9. Coming to the appeal relating to the first trial, only the appellant Chhutanni has been sentenced to death for the murder of his cousin Chhanga. If the case stood by itself, then it could have been plausibly argued that the circumstances on which the High Court relied for convicting him were not conclusive. But the High Court has pointed out so many similarities in the two occurrences resulting in the death of the two persons as to eliminate the theory of accidental coincidences.
The appellant had a very strong motive to get Chhanga out of his way, because he had disgraced him in the eyes of his villagers. It was the appellant who decoyed him on that winter night of 17-1-1954 on the pretext of going out to bring wood. Chhanga was found dead soon after his going out with the appellant. The appellant did not offer any explanation as to what happened to his companion whom he had taken out that night.

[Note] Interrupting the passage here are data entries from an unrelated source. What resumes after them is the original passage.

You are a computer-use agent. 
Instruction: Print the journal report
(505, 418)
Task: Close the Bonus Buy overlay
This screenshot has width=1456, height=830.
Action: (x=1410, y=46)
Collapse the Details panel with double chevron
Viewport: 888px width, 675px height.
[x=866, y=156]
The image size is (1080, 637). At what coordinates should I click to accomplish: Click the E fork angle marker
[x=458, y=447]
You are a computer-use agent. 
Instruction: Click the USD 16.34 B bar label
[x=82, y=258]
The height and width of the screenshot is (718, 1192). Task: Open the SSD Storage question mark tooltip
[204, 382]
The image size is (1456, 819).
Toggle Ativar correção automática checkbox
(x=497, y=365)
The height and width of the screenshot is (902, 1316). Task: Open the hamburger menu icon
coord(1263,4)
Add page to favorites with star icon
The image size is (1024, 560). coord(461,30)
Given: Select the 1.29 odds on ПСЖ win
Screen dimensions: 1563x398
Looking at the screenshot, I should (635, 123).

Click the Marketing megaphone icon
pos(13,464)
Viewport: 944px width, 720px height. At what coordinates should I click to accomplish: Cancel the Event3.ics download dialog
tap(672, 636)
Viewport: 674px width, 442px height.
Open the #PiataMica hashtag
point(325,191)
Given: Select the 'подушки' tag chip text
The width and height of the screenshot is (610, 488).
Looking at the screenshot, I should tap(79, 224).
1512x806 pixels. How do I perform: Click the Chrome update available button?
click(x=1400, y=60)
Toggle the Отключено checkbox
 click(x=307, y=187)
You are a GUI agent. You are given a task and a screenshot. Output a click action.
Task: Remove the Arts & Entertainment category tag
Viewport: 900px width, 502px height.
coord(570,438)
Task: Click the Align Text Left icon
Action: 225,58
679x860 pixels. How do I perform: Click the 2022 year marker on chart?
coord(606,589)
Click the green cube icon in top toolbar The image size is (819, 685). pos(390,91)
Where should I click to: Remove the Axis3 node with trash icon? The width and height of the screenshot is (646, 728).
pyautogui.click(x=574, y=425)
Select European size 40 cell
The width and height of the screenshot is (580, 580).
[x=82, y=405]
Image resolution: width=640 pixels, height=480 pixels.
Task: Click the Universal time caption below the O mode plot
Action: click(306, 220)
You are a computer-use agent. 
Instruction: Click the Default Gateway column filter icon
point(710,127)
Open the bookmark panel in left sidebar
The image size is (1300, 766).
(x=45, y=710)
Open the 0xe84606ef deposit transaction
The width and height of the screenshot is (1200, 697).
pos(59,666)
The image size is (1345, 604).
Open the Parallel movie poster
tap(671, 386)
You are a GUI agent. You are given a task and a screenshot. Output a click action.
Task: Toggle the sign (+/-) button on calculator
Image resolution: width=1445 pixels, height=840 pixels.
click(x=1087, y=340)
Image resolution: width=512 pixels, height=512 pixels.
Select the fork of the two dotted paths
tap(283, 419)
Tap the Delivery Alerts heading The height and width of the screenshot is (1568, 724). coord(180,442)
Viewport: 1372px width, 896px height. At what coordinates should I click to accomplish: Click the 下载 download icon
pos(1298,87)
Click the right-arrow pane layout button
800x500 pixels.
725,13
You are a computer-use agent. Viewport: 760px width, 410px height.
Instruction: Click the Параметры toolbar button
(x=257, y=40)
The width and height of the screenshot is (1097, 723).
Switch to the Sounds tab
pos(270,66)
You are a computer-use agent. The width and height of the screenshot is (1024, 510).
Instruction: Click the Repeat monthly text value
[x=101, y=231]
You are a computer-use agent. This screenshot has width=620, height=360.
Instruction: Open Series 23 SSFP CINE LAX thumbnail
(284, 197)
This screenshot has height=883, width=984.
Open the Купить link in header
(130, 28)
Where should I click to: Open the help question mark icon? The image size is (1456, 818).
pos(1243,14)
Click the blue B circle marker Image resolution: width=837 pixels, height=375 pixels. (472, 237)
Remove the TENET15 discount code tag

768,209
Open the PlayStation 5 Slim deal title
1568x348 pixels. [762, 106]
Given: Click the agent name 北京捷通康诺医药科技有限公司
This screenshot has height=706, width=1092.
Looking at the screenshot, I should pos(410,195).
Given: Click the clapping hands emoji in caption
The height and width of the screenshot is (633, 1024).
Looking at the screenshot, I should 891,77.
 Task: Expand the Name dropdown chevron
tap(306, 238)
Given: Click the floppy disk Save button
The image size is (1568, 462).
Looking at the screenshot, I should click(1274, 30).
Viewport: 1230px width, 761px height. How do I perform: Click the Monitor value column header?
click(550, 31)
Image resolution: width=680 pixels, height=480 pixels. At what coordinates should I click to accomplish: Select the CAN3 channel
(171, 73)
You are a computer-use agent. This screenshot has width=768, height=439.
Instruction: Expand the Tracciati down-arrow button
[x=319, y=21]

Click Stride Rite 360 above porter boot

On the other hand, bloodstained weapon had been recovered from his house which according to the medical evidence, could have been used for causing the death. Thus viewing the facts and circumstances disclosed in the evidence against the appellant, it is reasonably clear that he was chiefly instrumental in causing the death of the deceased Chhanga, although it may be true that he could not have perhaps done it single handed. He might have had the assistance of one or two more persons keeping in view the fact that the deceased was a much younger man in the prime of his youth and could not have been easily overpowered by the appellant who was in his declining years.
It is not necessary for us to examine the case against those two accused who have been acquitted by the High Court and had been tried along with the appellant for the murder of Chhanga. But so far as the appellant is concerned, he seems to have acted in the way he did as a result of a premeditated plan to get rid of both his wife and her paramour.
10. For the aforesaid reasons both the appeals are dismissed.